Throughout her campaign for U.S. Senate in Nevada, GOP candidate and tea party favorite Sharron Angle has railed against government intervention in health care and has campaigned on the claim that coverage mandates only drive up health care costs. “Take off the mandates for coverage in the state of Nevada and all over the United States,” she said during a rally last year. “You know what I’m talking about. You’re paying for things that you don’t even need. They just passed the latest one, is everything that they want to throw at us now is covered under ‘autism’.”

“If you go to my website, you’ll see my record,” Angle said at a Republican primary debate. “I introduced three bills. One would have taken off all of the mandates on insurance. That’s one of the solutions. We have to have a senator who will go and introduce something like that that says we don’t have mandated coverages on insurance.”

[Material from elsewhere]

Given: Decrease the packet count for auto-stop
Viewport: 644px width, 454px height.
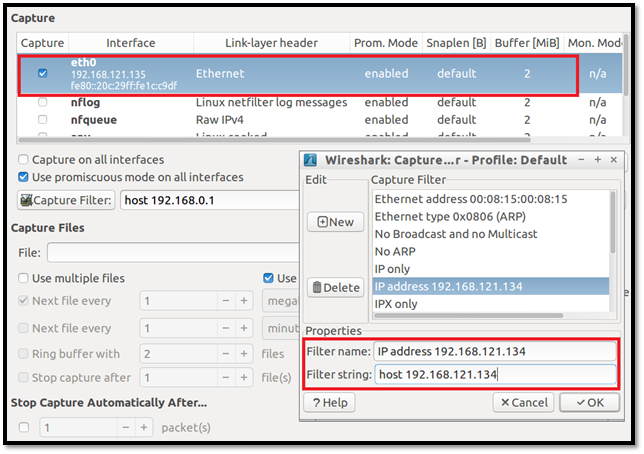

But now, an exhaustive search of Angle’s record in the State legislator by the Las Vegas Sun has found that not only has Angle not introduced “legislation to repeal any of the 38 state mandates requiring insurers to cover” certain conditions, but she has actually co-sponsored bills expanding coverage mandates and increases access to insurance:

Yet during her time in the Legislature, Angle proposed no fewer than five laws that would have expanded state insurance mandates,….She co-sponsored a bill to require insurance companies to cover mammograms and another bill, which she later voted against, to cover osteoporosis treatment. She co-sponsored legislation that would have required an insurance company to continue covering the treatment of a patient if the company’s contract with the provider was canceled before the treatment was completed.

She was primary sponsor of legislation that would have required insurance companies to cover not only the adult children of policyholders, but their parents too if their incomes were below the federal poverty line. [...]

Yet Angle’s 2001 effort to provide health insurance to low-income people would have gone a step further than the Democrats’ new health care law by requiring the coverage of adult children up to age 30. That bill, which also would have allowed chambers of commerce to provide health insurance, never received a hearing.

In 2003, she co-sponsored a bill that would have prohibited insurance companies from refusing to pay for treatment they authorized, also a key part of the Democrats’ health care legislation.

Of course this isn’t the first time Angle’s rhetoric parted so drastically from her record. As Politico reported last month, Angle recently admitted that “both she and her husband benefit from government subsidized health care.” Angle’s husband’s insurance plan (the Federal Employee Health Program), which also covers Sharron, “is a continuation of what he was receiving while he worked for the federal government,” a campaign spokesperson admitted.

Angle’s record, however, also seems to suggest that despite her most recent public comments, she once believed the government should set basic standards for insurance coverage to ensure that individuals receive adequate coverage when they need it most.